** DATA FOR THIS EXERCISE follows **

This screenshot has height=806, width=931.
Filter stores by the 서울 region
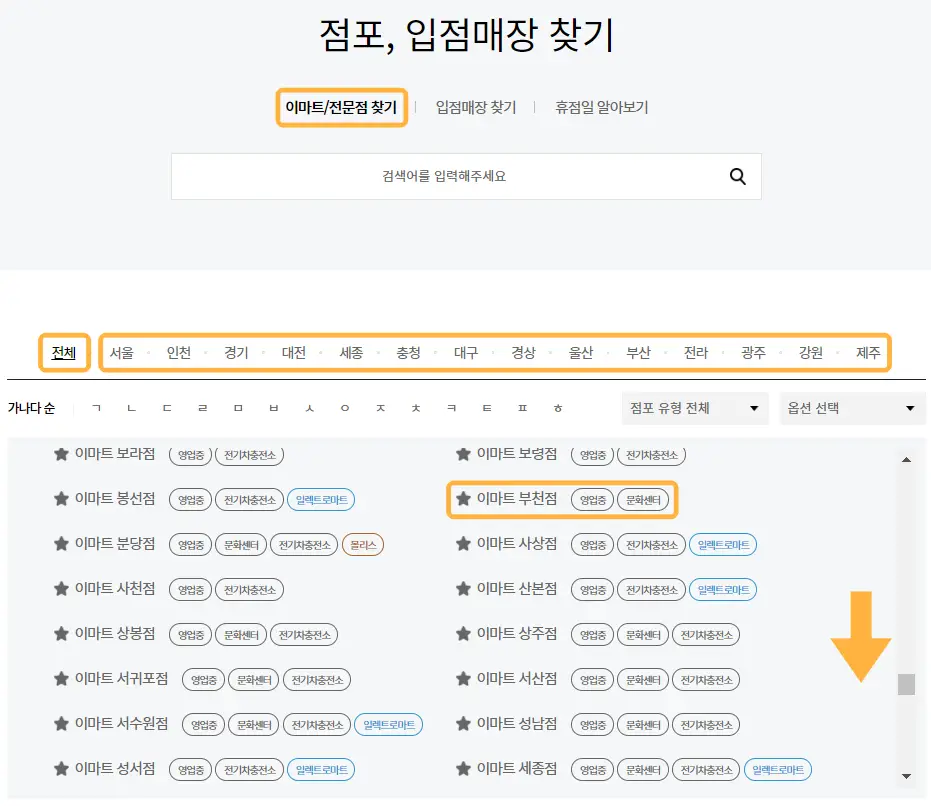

** End of DATA FOR THIS EXERCISE **
** DATA FOR THIS EXERCISE follows **

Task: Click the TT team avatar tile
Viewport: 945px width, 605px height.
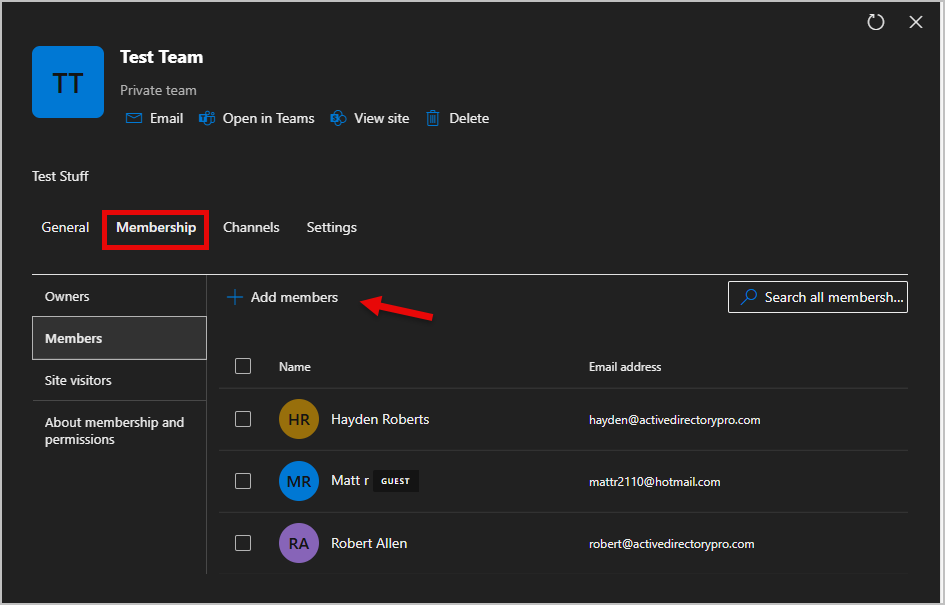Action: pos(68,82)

** End of DATA FOR THIS EXERCISE **
** DATA FOR THIS EXERCISE follows **

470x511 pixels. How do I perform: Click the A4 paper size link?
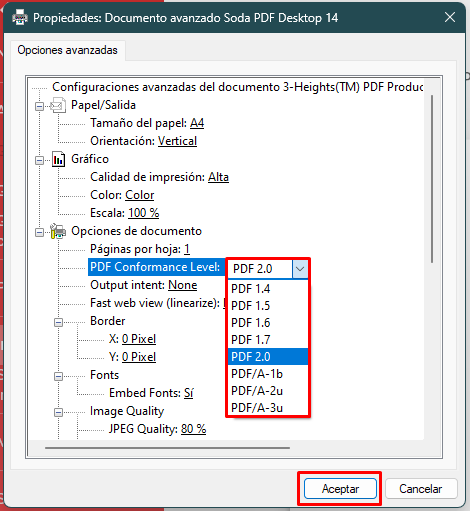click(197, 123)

** End of DATA FOR THIS EXERCISE **

:: TASK REQUIREMENTS ::
In the material above, transcribe exactly the lines beginning at the one with "This screenshot has height=806, width=931." and ending at the one with "Filter stores by the 서울 region", both included.

:: REPLY TO THE TASK ::
This screenshot has height=806, width=931.
Filter stores by the 서울 region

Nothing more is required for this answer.